Quite simply, there are not very many transgender athletes competing as women at any level, and the science is not advanced enough yet to show us exactly what that advantage looks like, how long it lasts after transitioning and whether there’s something beyond hormone levels to account for it. Much of this, so far, has been guesswork.

In practice, though, FINA’s decision could set a new precedent for international sports where the accepted standard is that only transgender athletes who transitioned before age 12 can compete in women’s events.

Maybe that’s the correct line to draw. Maybe it isn’t. I am perfectly comfortable acknowledging that there could be an unfair competitive advantage for someone like Thomas, who transitioned while she was in college, without being certain about how it should be handled by governing bodies for sports or where these cut-offs should fall.

I’m also confident that the alleged threat of people changing their gender in pursuit of athletic glory or the idea that women’s sports are under attack by transgender athletes is a red herring rooted in transphobia. That it’s being indulged in any way by FINA or the Olympic movement is an unfortunate backward step for humanity and empathy.

Sports have a crucial role to play in promoting equality and understanding all people, including transgender athletes. At the same time, Thomas’ ascension into the public discourse did not merely raise questions about what’s fair – a legitimate question – but enabled too many bad-faith actors to promote an awful agenda that helped further marginalize an already vulnerable group of people. It does no good for anyone if every swim meet, track meet, tennis tournament or soccer game where a transgender athlete participates becomes the kind of hateful circus we saw at the NCAA swimming championship.

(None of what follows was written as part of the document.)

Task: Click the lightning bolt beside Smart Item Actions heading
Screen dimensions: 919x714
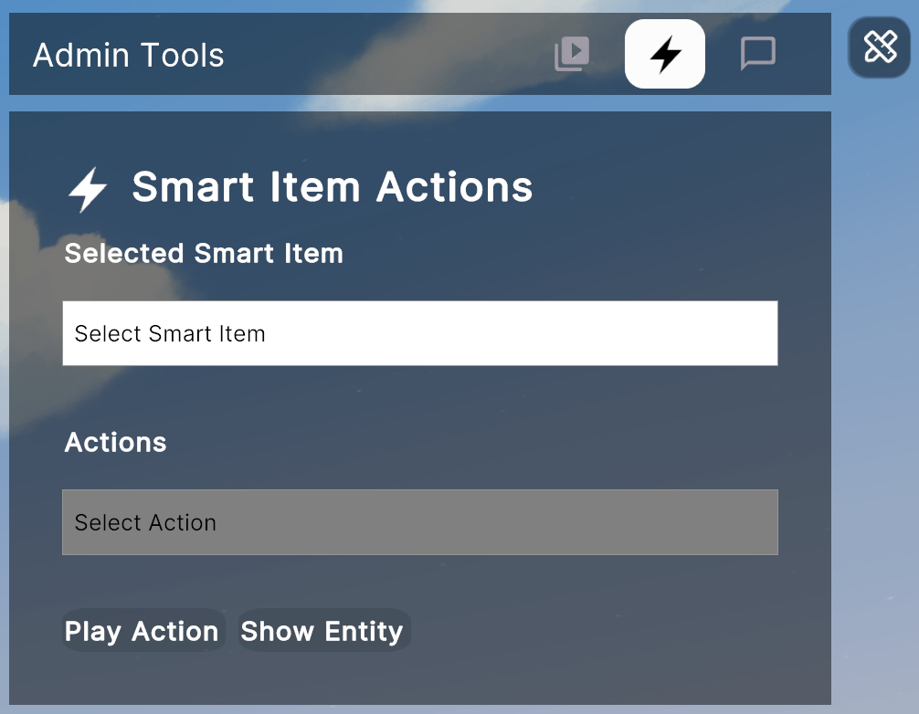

It is the fair thing to do for all competitors, regardless of gender, if there are clearer lines drawn. At the same time, this is an evolving debate undergirded by inexact science.

As Utah’s Republican governor Spencer Cox wrote in explaining why he vetoed a bill about transgender participation in high school sports, "When in doubt, I always try to err on the side of kindness, mercy and compassion."

He also noted that in the entire state of Utah, there were four transgender students playing high school sports – and only one playing girls’ sports. When weighed against the myriad mental health concerns and suicide rates for transgender youth, these bills seem like a solution in search of a problem.

There are no easy answers here, but the best-case scenario for FINA is that its decision will lower the temperature on the overall debate around transgender participation in sports. The risk is that adding a so-called "open" division where transgender swimmers could compete will be perceived as kowtowing to anti-trans rhetoric.

It’s not outlandish to believe that puberty confers an athletic advantage that can’t be undone by lowering testosterone, but FINA needs to show how the science actually supports that. And its decision Sunday needs to be subject to rigorous evaluation over time, along with a willingness to change if the science does as well.

If that’s the way it works in practice and neutralizes the anti-trans elements that have bubbled up around competitions like the NCAA swimming championships, FINA may well have done the sports world a favor. But if this is simply going to be an instrument for activists to beat their chest and embolden their efforts to marginalize trans people from society, it will be remembered as one of the most cowardly acts a sports organization has ever undertaken.